Part II: Design choice considerations in ML models for AML

The use of machine learning in anti-money laundering – especially transaction monitoring – is catching the eye of financial executives the world over. Read on to know more:

As banks gradually move towards a nontraditional ML approach to transaction monitoring in their anti-money laundering approaches, certain key questions need to be addressed – the central of which is to understand in what exact circumstances it can be used in the first place and where it would prove to be the most effective. An excerpt from McKinsey & Co. reads:

“Machine learning is certainly advantageous when there is a high degree of freedom in choosing data attributes, as well as sufficient availability of quality data (for example, in scenarios where there is a rapid movement of funds and a large number of attributes can be considered). ML is also appropriate when it becomes difficult to identify the dynamics and relationships between risk factors.

However, ML is not useful when there is not enough existing data to build forward-looking intelligence. In these cases, a traditional approach (rule- and scenario-based tools, for instance) could be more effective.”

The Need for Additional Data Sources

When working with reports of suspicious activity, poor data quality will inevitably lead to poor model performance. It is essential, for example, not to be too dependent on suspicious-activity -report categories such as fraud, money laundering, structuring or terrorist financing, which are usually rather limited data sets without much recorded data-heavy precedence. Keeping this in mind, institutions today are exploring a range of other data sources for their models to provide a more enriched context to money laundering.
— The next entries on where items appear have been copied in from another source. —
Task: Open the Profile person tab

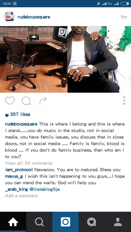Action: (x=118, y=222)
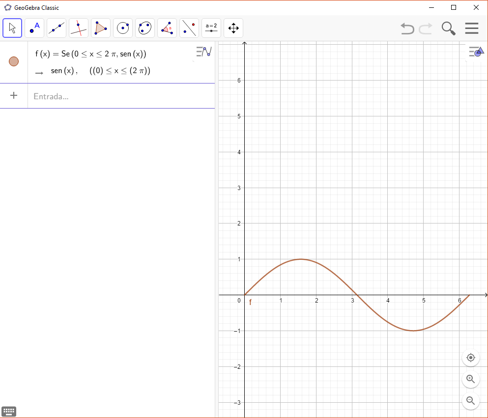Select the Move arrow tool
Viewport: 488px width, 418px height.
tap(12, 28)
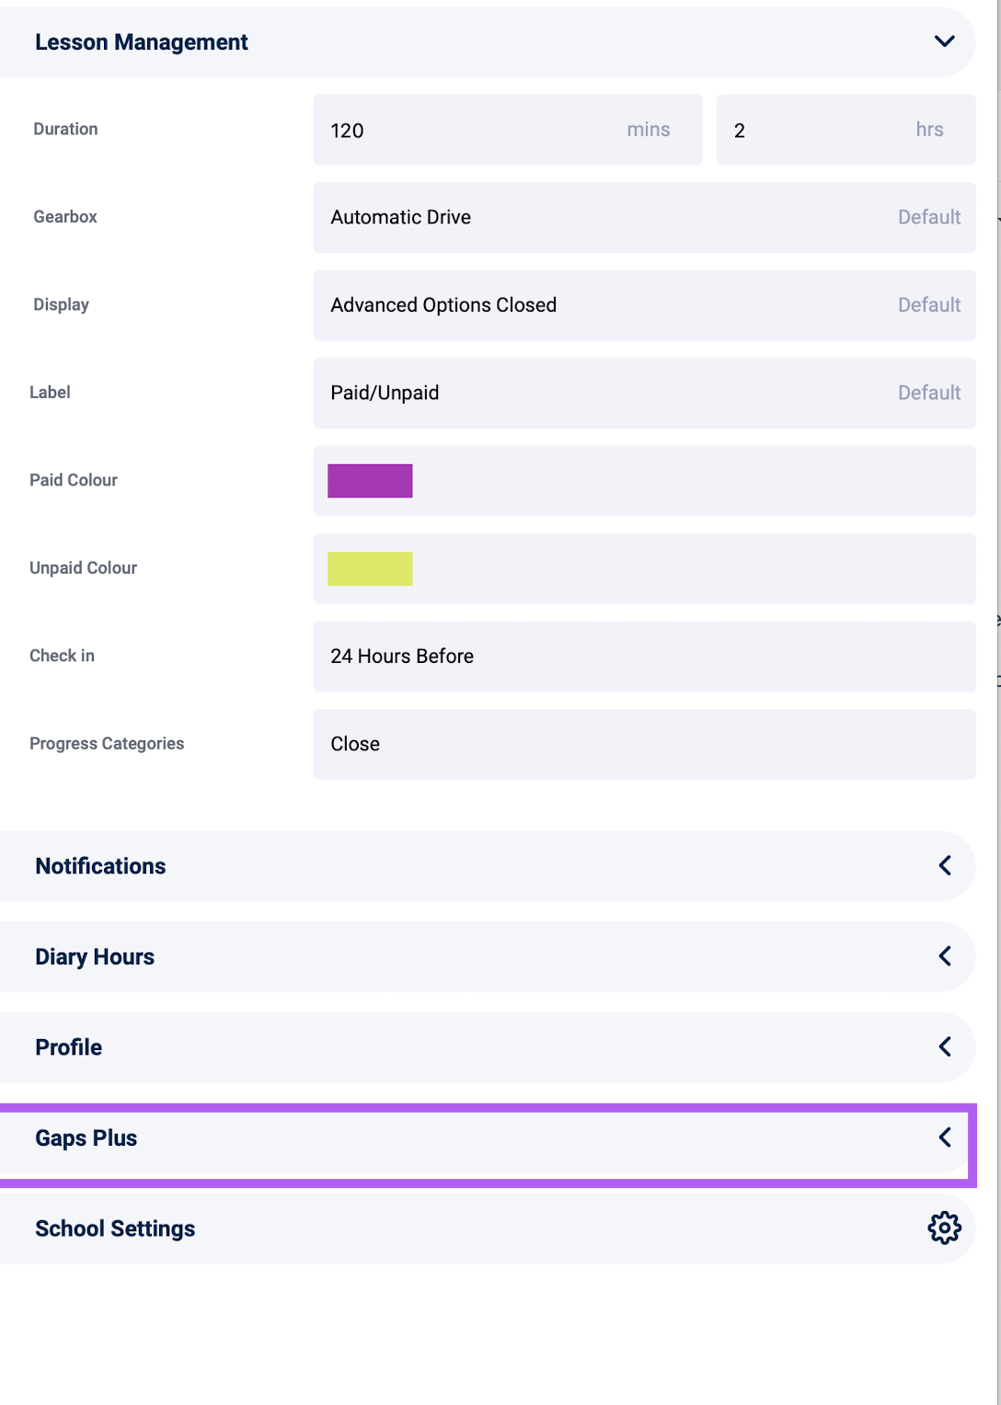
Task: Edit the duration minutes field
Action: click(508, 130)
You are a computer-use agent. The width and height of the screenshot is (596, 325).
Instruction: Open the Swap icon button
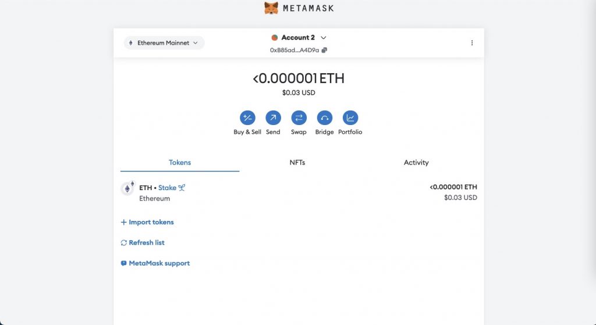point(299,118)
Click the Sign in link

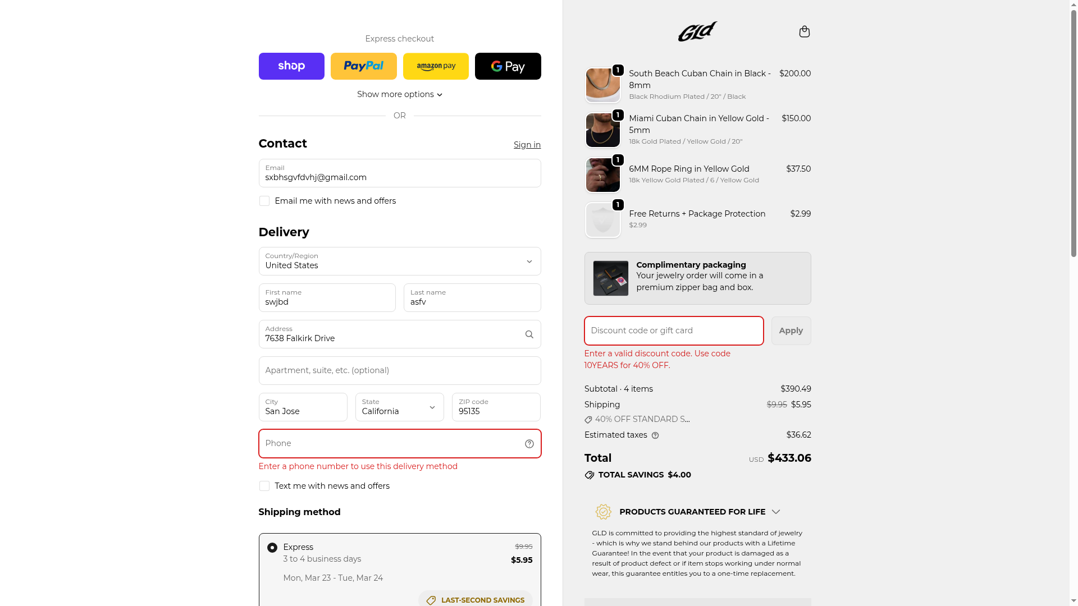click(527, 145)
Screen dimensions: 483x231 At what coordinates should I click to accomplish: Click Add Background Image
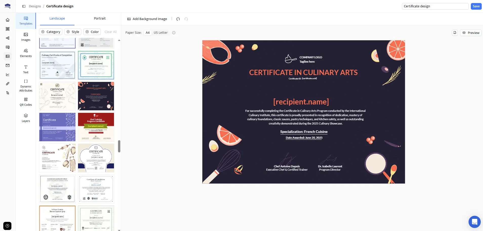[x=147, y=19]
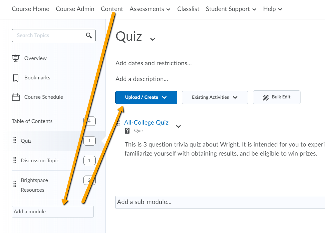
Task: Open Bookmarks via its bookmark icon
Action: (15, 77)
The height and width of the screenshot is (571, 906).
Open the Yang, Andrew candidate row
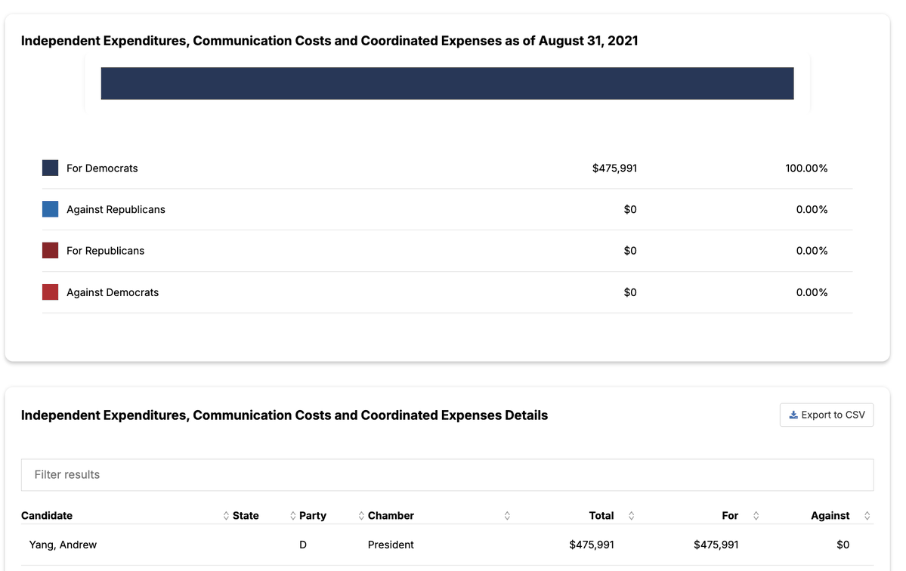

Such unstructured data would include aspects such as modelling against individual cases or transactions, components of suspicious activity reports and client relationships terminated for AML, historical data from subpoenas and other legal enforcement requests.

More complex machine learning models can incorporate a wide range of new variables and elements, such as:

  • More comprehensive product data – granular product type and usage
  • More granular channel data – channels for different products
  • External data sources – bureau data, financial-crime registries
  • Risk indicators across risk types – business geographies, etc.
  • Enhanced client data – nature of business, client type etc.
Source: McKinsey & Co.

Model servicing

Since machine learning models are traditionally less transparent than rule-based ones, regulators and firms’ internal model risk management (MRM) teams often demand greater model explainability, i.e. more open methods of interpreting ‘black box’ ML models, which develop and learn directly from data without human intervention. Research from McKinsey has found:

“At leading institutions, model development teams are working with AML investigators to help ensure that the teams understand the modelling data, create interpretable modelling features rather than a data dump, and integrate ML modules with existing rule- and scenario-based models and tools (that is, the transition process should leverage the existing platform, thus improving the status quo and not dismantling it entirely).”

This isn’t enough, however. There need to be specific AML-specific model guidelines. Some of the aspects to consider in thai regard include the following:

  • Ongoing monitoring: Banks must conduct frequent below-the-line testing to help monitor model performance.

US-based Zencos writes, “below-the-line testing is a method of relaxing the threshold value you currently have your scenario running with in order to generate alerts so you can make sure you aren’t missing some true positives, or to make sure that your threshold isn’t unnecessarily low and you are generating false positives.”

  • Out-of-time samples: Banks must reserve sufficient testing bandwidth to ensure models are tested and checked frequently.